The construction of a 18-kilometer long pipeline between the Sagari and Kinteroni gas fields inside the Machiguenga and Ashaninka communal reserves is an example of collaboration between the company and the communities in the region. The plan focused on maintaining the integrity and quality of the forest and to protect the habitats during the construction of the pipeline. The procedures designed for its construction were shared with local communities and contractors, as communication and training were key elements of the project.

Before the work began in such a sensitive environment, we conducted a number of studies to analyze the depth of the area where the pipeline would be built.

A team of specialists was set up for the design, execution, and supervision of the programs.

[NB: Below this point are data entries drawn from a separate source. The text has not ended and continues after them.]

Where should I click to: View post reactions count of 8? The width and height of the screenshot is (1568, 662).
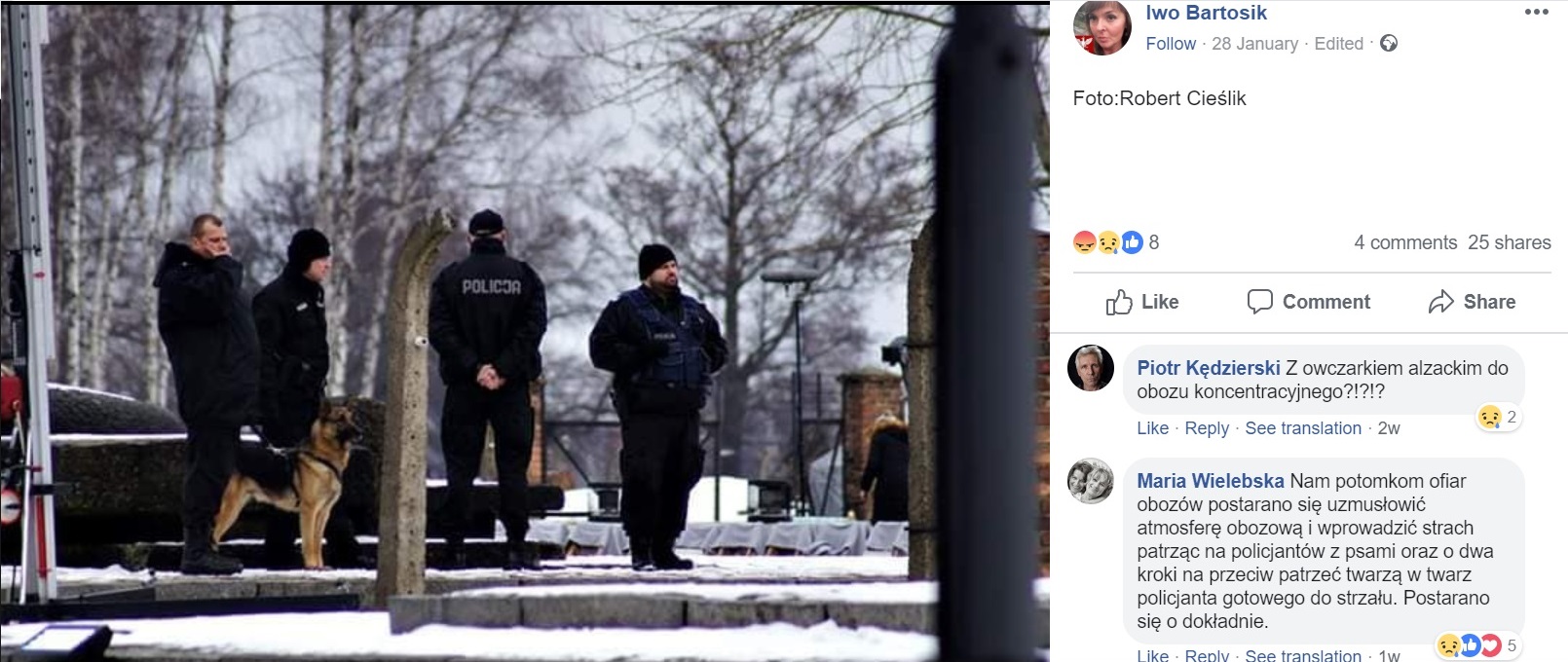pyautogui.click(x=1116, y=242)
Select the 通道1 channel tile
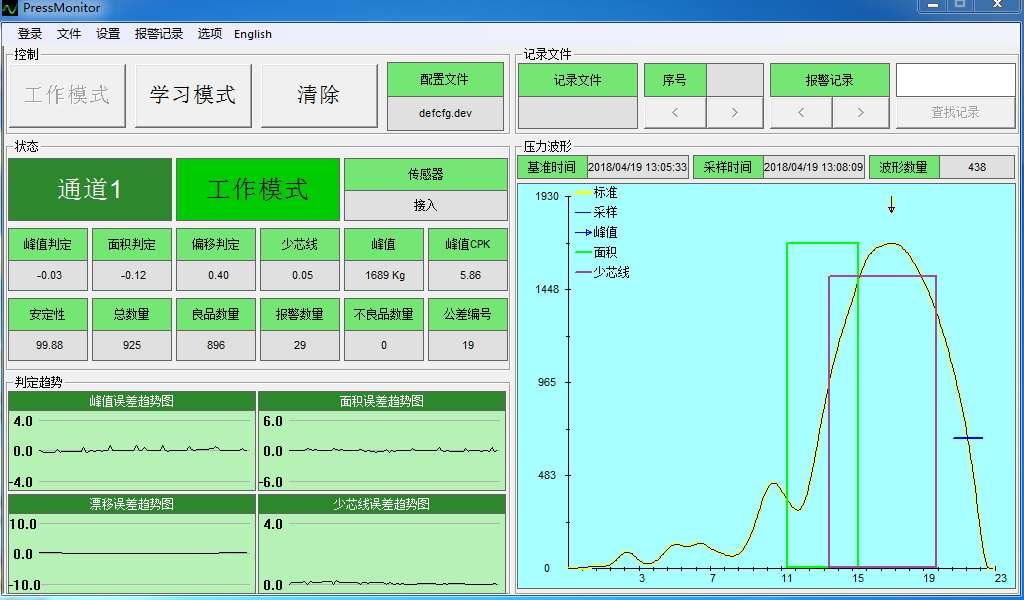The height and width of the screenshot is (600, 1024). (x=90, y=189)
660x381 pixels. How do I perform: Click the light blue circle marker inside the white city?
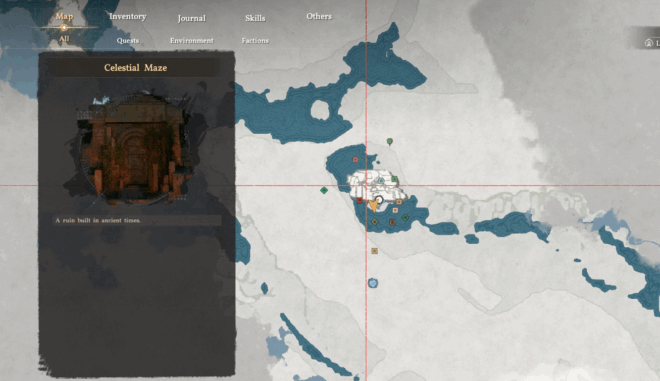pyautogui.click(x=381, y=181)
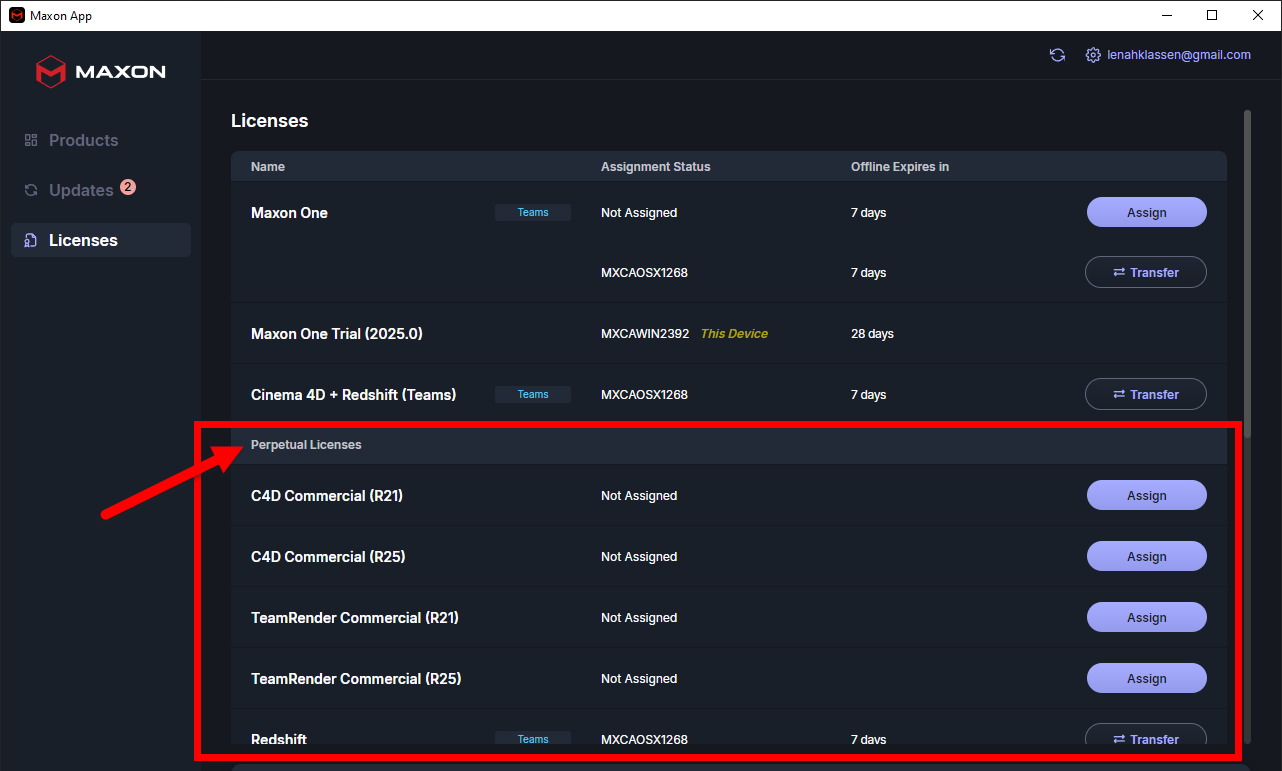Click the Products grid icon

(x=31, y=140)
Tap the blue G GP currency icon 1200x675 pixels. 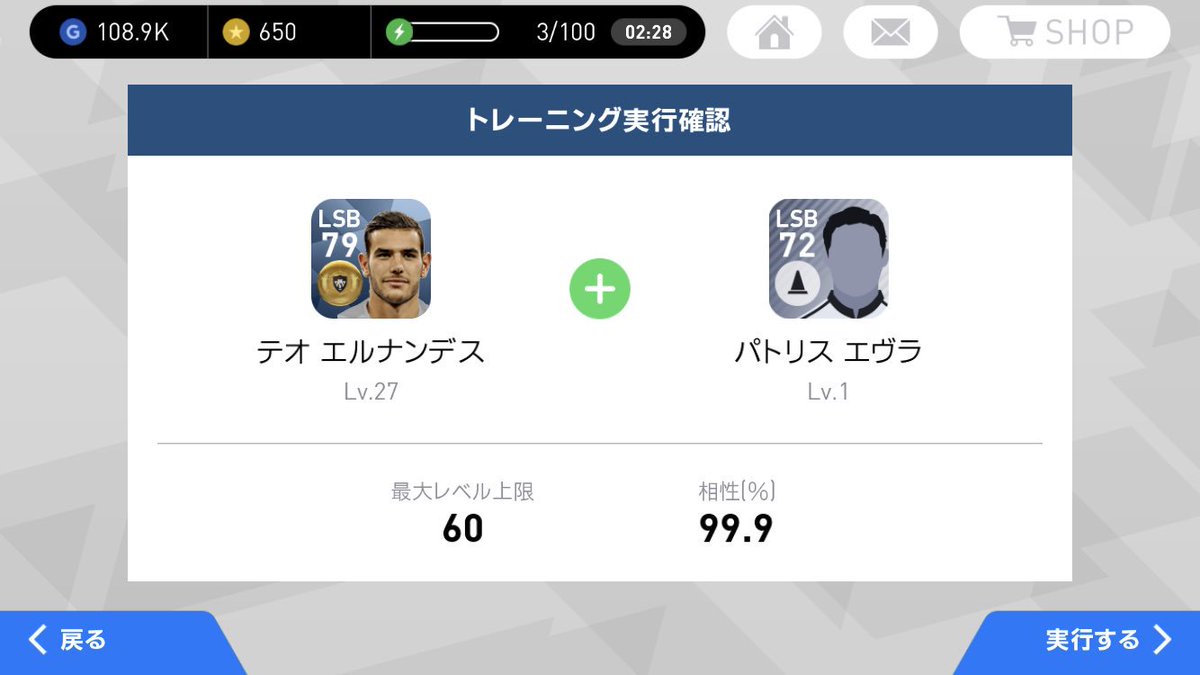72,32
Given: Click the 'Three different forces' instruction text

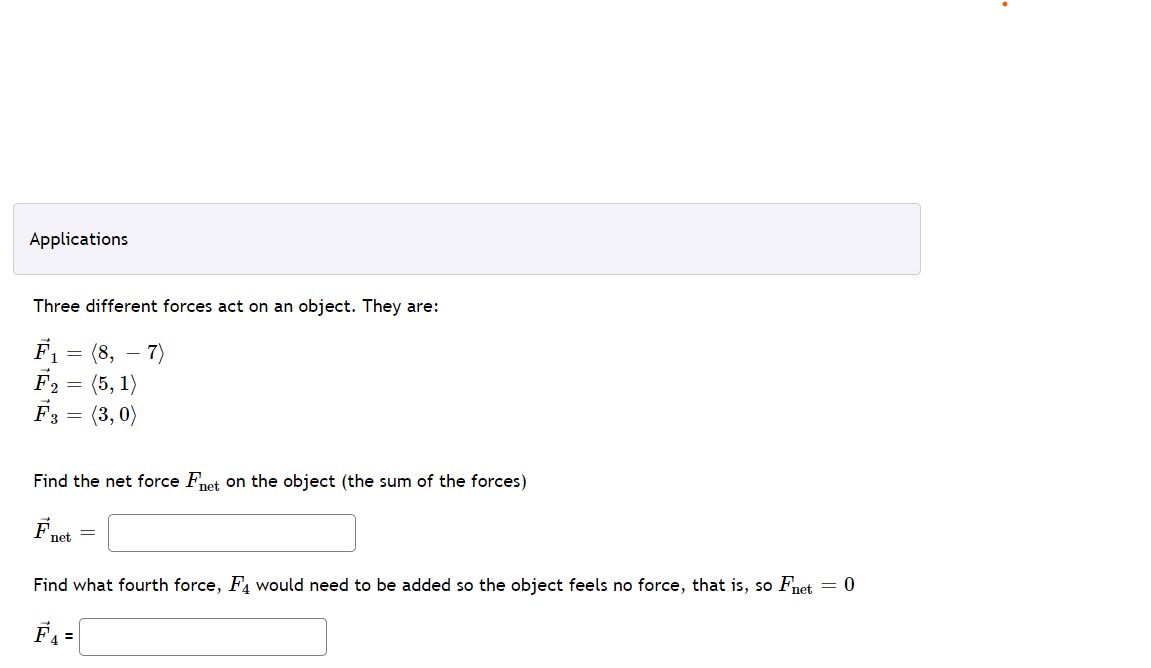Looking at the screenshot, I should click(x=235, y=306).
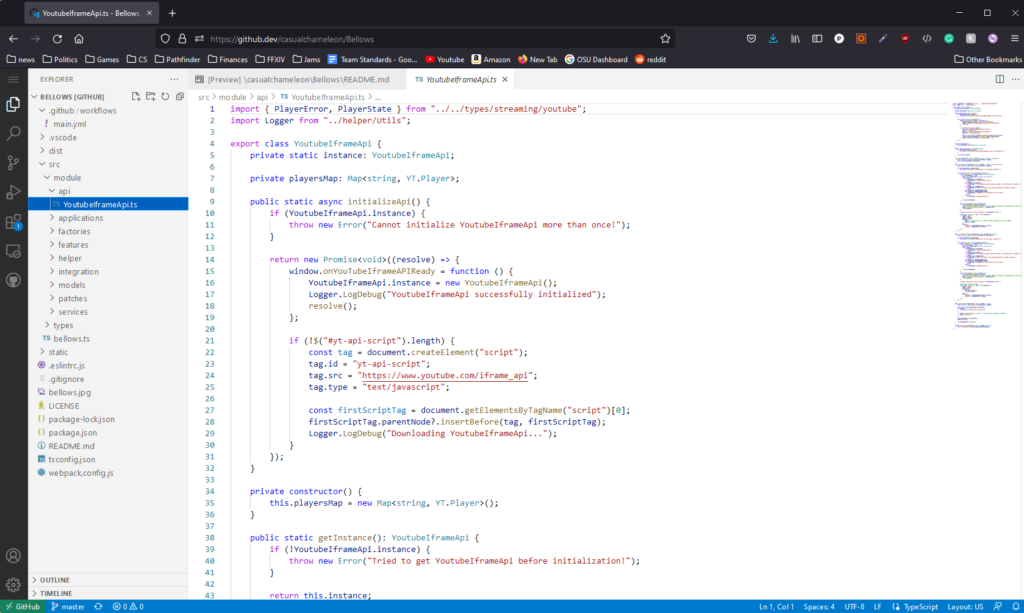Image resolution: width=1024 pixels, height=613 pixels.
Task: Click the master branch in status bar
Action: tap(68, 606)
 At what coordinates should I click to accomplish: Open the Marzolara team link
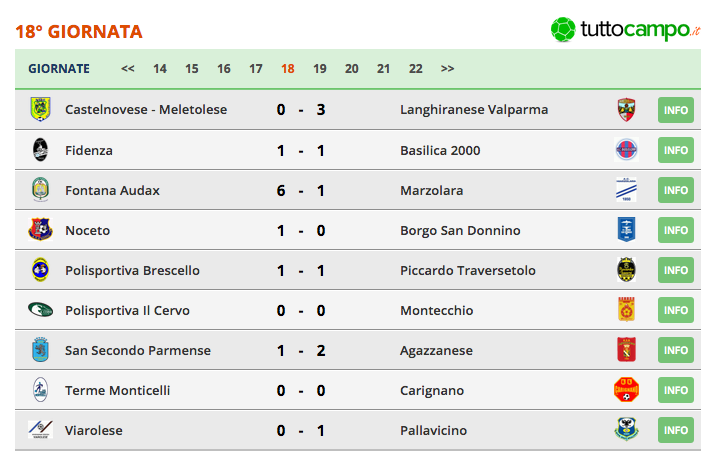point(432,190)
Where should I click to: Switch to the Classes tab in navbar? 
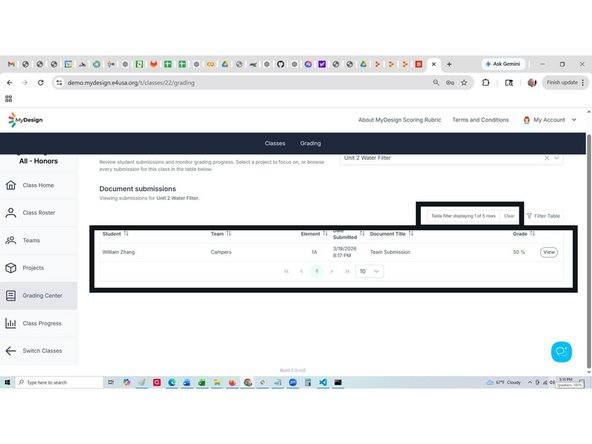[275, 143]
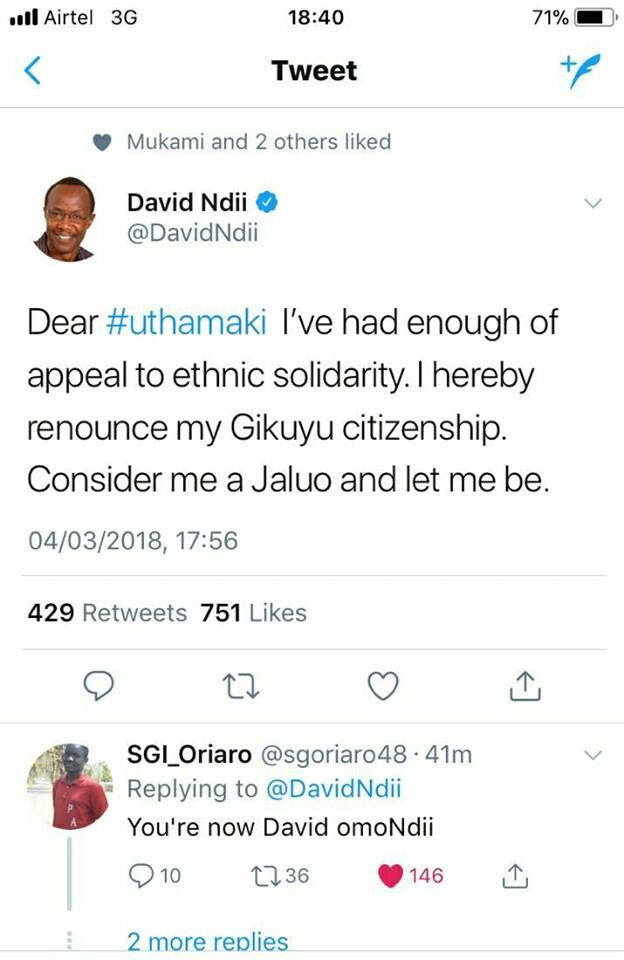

An environmental impact assessment, an environmental management plan, and a biodiversity action plan were carried out, which made it possible to gain a better understanding of the natural resources in the area, how local communities use them, and how the project would affect them in order to design the mitigation measures.

A community relations plan was also implemented which involved local experts from native communities to apply the procedures in the construction phase.

With the support of the NGO Flora and Fauna International, work groups were organized with the local communities to review and improve the designed procedures. All of the information was taken into account in the final design of the pipeline, the location of the support infrastructures, and the design of the mitigation measures.

Following the impact mitigation hierarchy, the following measures were implemented:

  • Identifying sensitive flora and fauna and monitoring changes during the course of the project.
  • Inventory, rescue, and relocation of orchids and bromeliads.
  • Identifying and preserving canopy bridges: large trees that connect the two sides of the pipeline to mitigate habit fragmentation.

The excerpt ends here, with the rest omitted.